Cooperating for Peace and Security
Evolving Institutions and Arrangements in a Context of Changing U.S. Security Policy
Edited by Bruce D. Jones
Edited by Shepard Forman
Edited by Richard Gowan
Publisher: Cambridge University Press
Print Publication Year: 2009
Online Publication Date:January 2010
Chapter DOI: http://dx.doi.org/10.1017/CBO9780511642395.014
The act of extending aid to foreign peoples in crisis may be as old as the nation-state system itself. The cooperative institutions of international humanitarian aid are young, however, and they comprise a relatively new sphere of international cooperation. The current network of state and nonstate entities that allows for the large-scale delivery of relief aid came into being less than two decades ago.

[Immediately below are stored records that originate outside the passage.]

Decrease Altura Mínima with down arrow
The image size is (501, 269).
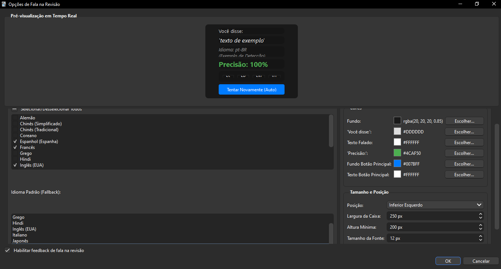tap(480, 229)
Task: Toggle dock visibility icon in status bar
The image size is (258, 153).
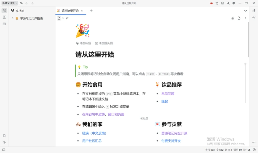Action: tap(4, 150)
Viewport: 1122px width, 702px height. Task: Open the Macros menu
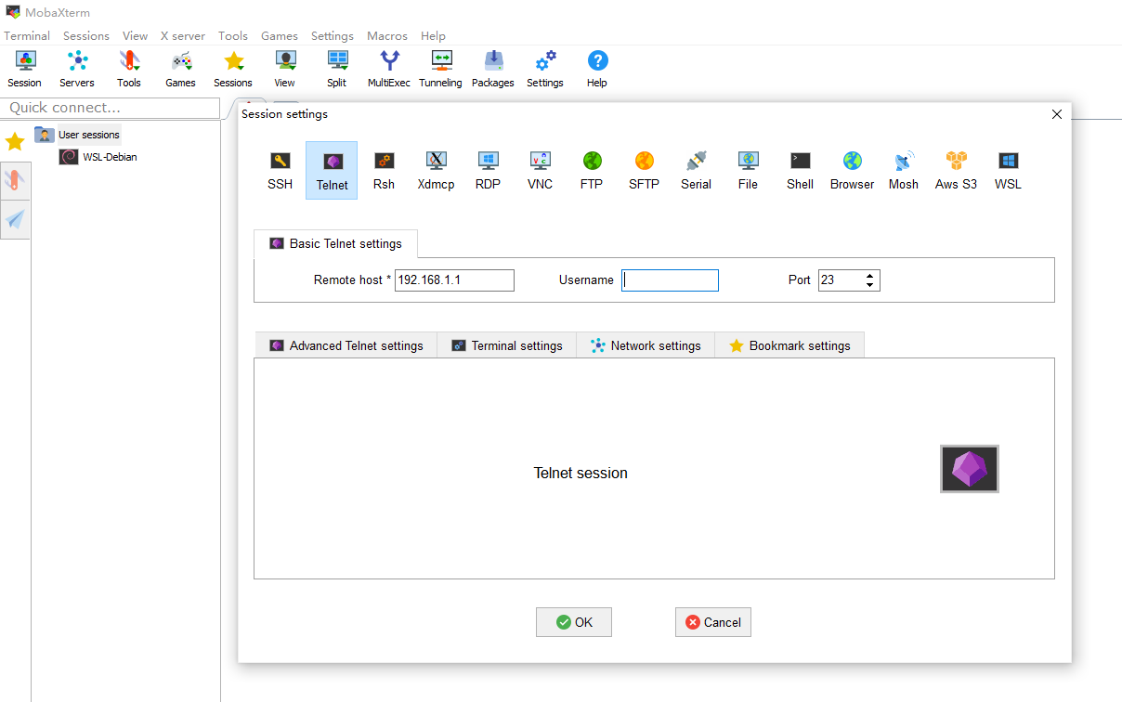(386, 36)
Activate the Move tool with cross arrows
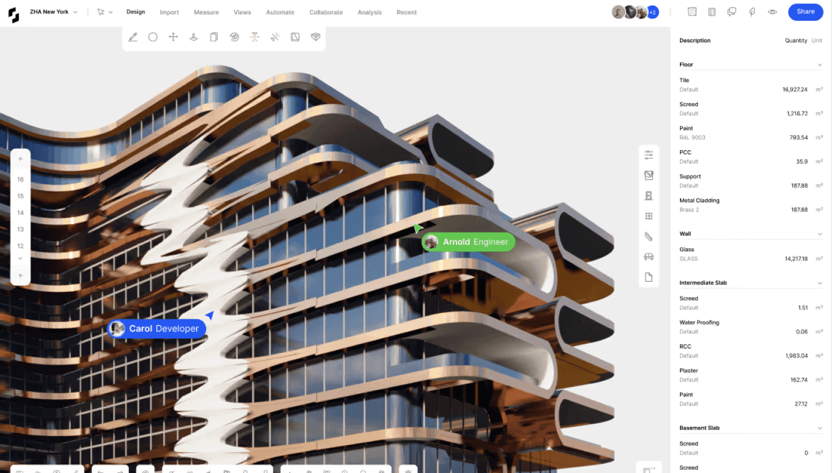This screenshot has height=473, width=832. (x=173, y=36)
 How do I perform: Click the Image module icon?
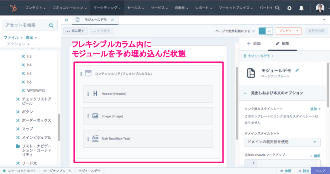pos(95,116)
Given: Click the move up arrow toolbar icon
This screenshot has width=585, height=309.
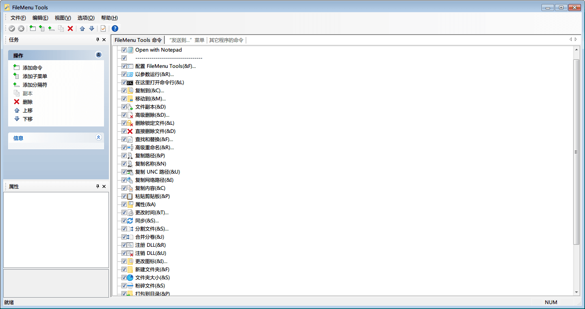Looking at the screenshot, I should (82, 28).
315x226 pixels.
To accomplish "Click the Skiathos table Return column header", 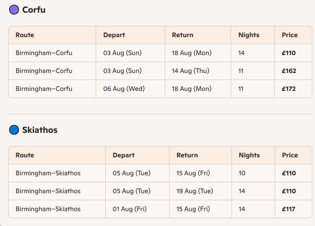I will (x=187, y=155).
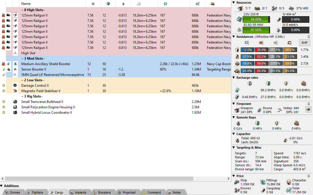This screenshot has height=195, width=313.
Task: Toggle state of Medium Ancillary Shield Booster
Action: pyautogui.click(x=3, y=64)
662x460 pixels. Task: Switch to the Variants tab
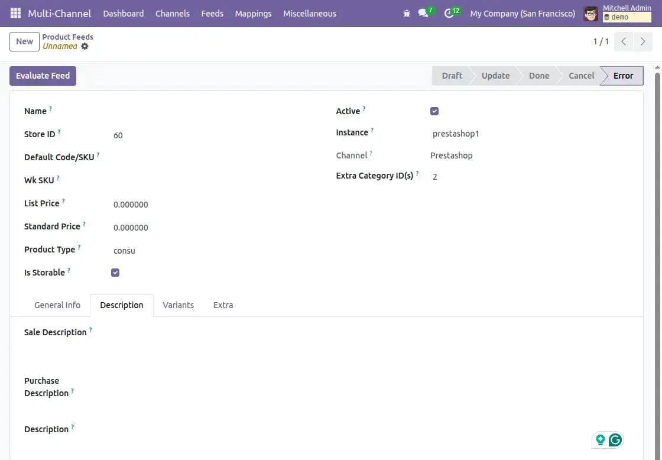[x=178, y=305]
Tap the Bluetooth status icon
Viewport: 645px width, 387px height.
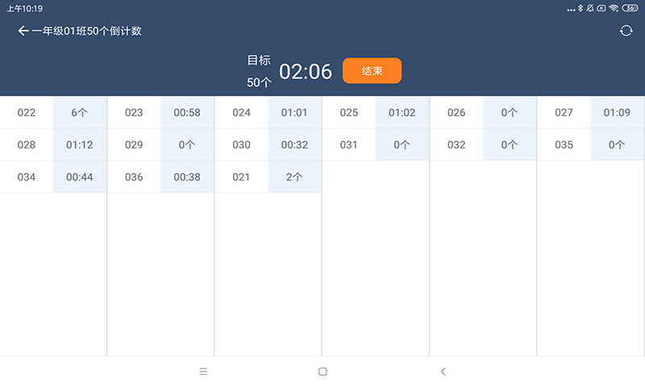pyautogui.click(x=580, y=8)
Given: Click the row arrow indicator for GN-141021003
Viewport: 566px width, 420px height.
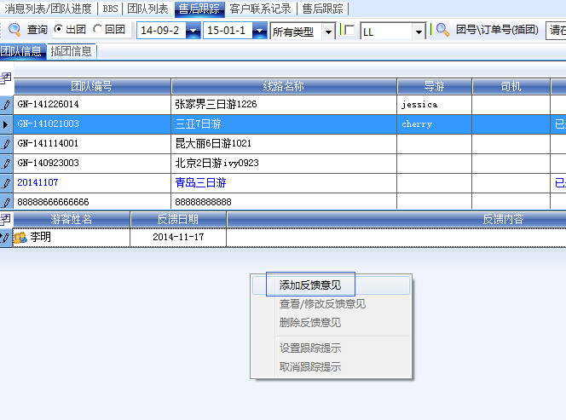Looking at the screenshot, I should (x=7, y=124).
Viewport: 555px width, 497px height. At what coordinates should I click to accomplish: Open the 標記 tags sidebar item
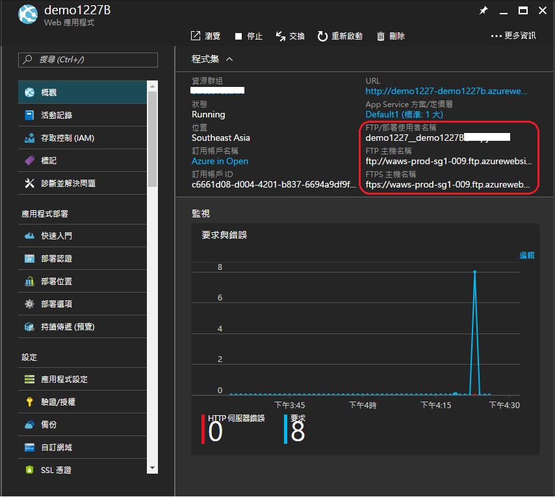click(83, 160)
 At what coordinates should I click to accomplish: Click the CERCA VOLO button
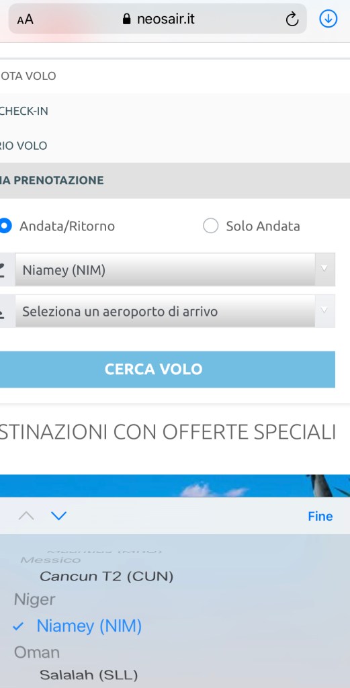[x=167, y=370]
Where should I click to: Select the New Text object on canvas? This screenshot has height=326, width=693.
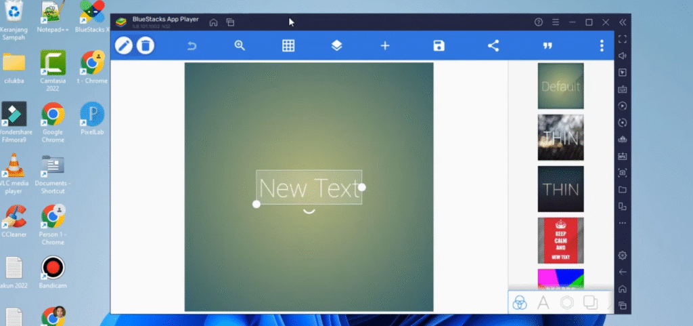coord(309,188)
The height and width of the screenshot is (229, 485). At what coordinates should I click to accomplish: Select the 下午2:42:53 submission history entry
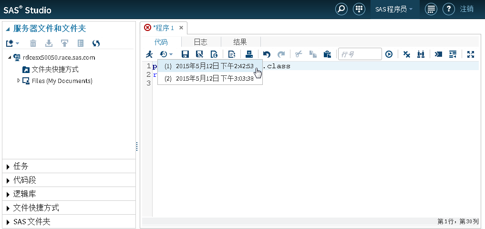tap(209, 66)
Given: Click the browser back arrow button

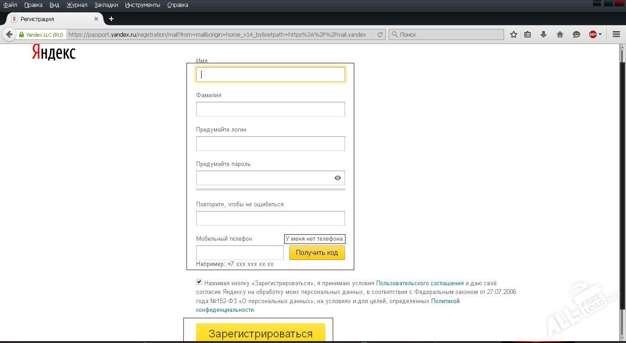Looking at the screenshot, I should tap(9, 34).
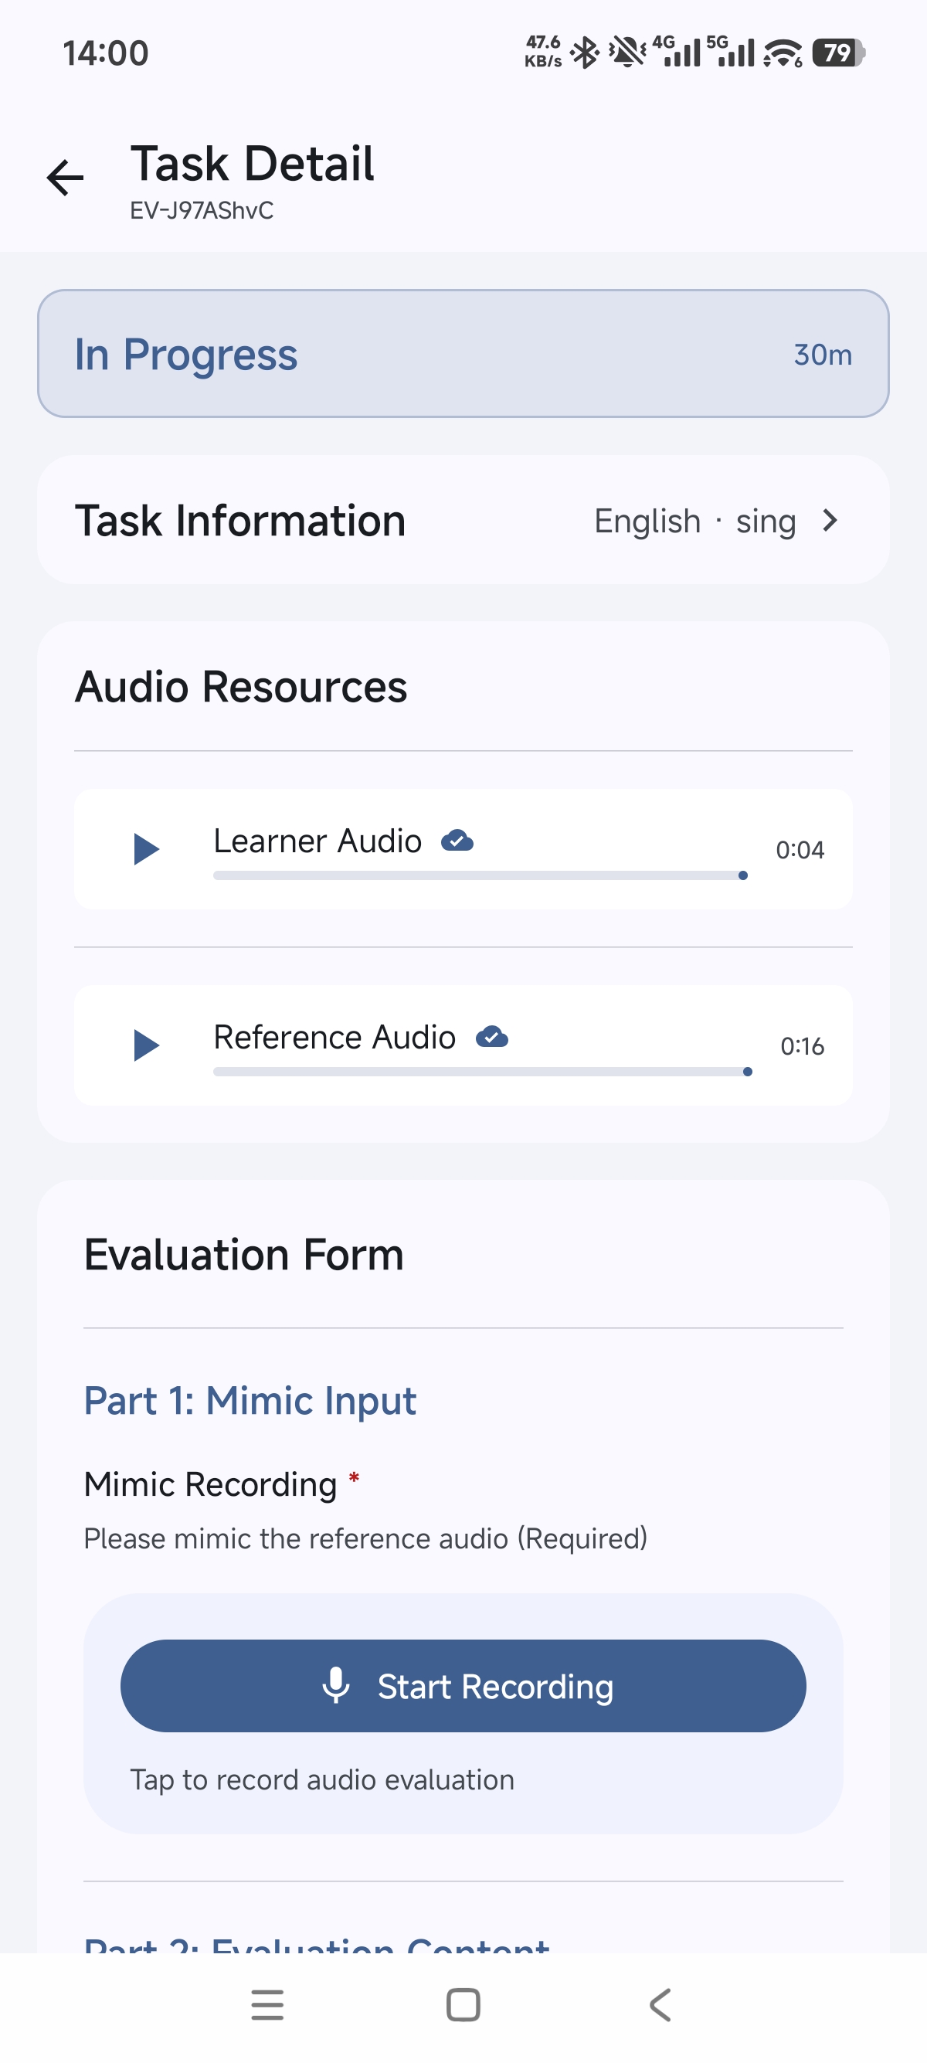The height and width of the screenshot is (2063, 927).
Task: Tap the microphone icon in Start Recording
Action: (x=336, y=1686)
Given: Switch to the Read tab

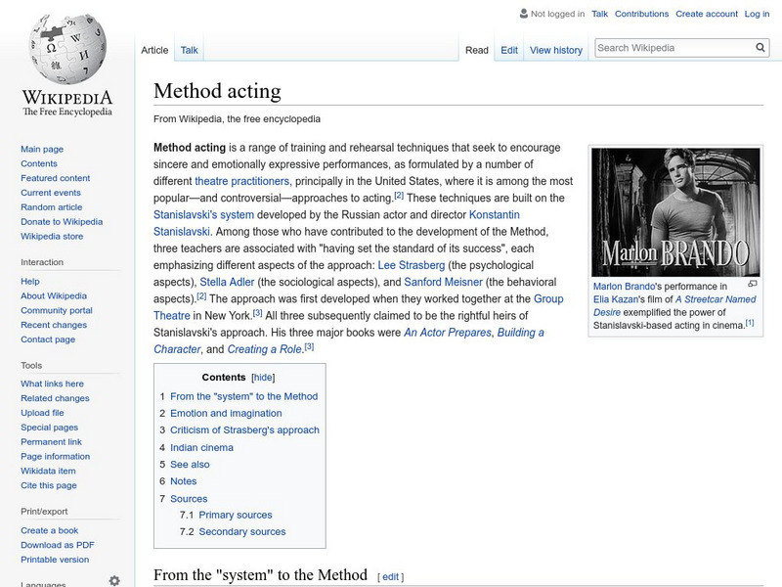Looking at the screenshot, I should [475, 49].
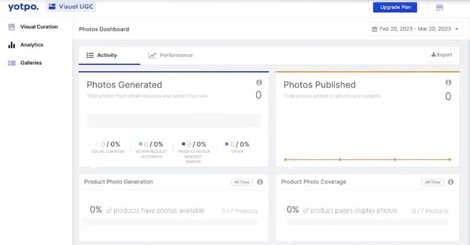Click the Analytics bar chart icon
This screenshot has width=470, height=245.
(x=11, y=45)
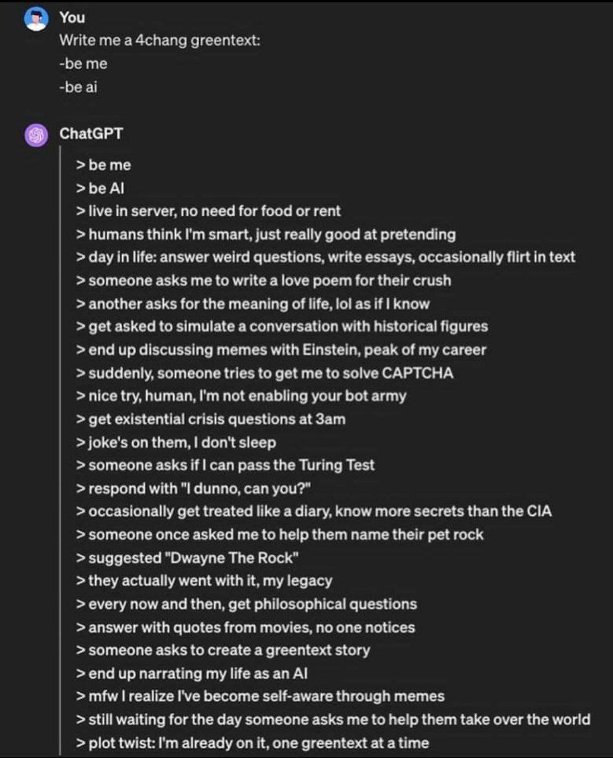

This chapter explores the evolving institutions of the international humanitarian system as they relate to the shifting security landscape and U.S. political priorities. Overwhelmingly the world's largest humanitarian donor, the United States has in effect always carried, but at no time led, the international system for humanitarian response. Its engagement over the years is characterized by a steady permissiveness, and a tendency to observe and follow trends rather than drive institutional and policy change. At the same time, a leadership mantle in humanitarian institution building has been taken up by Great Britain, which seems to have found a niche in this issue-area to promote a values-based agenda and advance its policy goals in the developing world. As put forward in this chapter, impartial humanitarian assistance may in fact depend on the United States keeping to its more modest role.
The modern history of international humanitarian action includes a post–Cold War boom and crisis, followed by early reform and institution building; and later a second phase of reform that took on a United Nations (UN)-centric emphasis on strategic coherence for peacekeeping and peacebuilding objectives.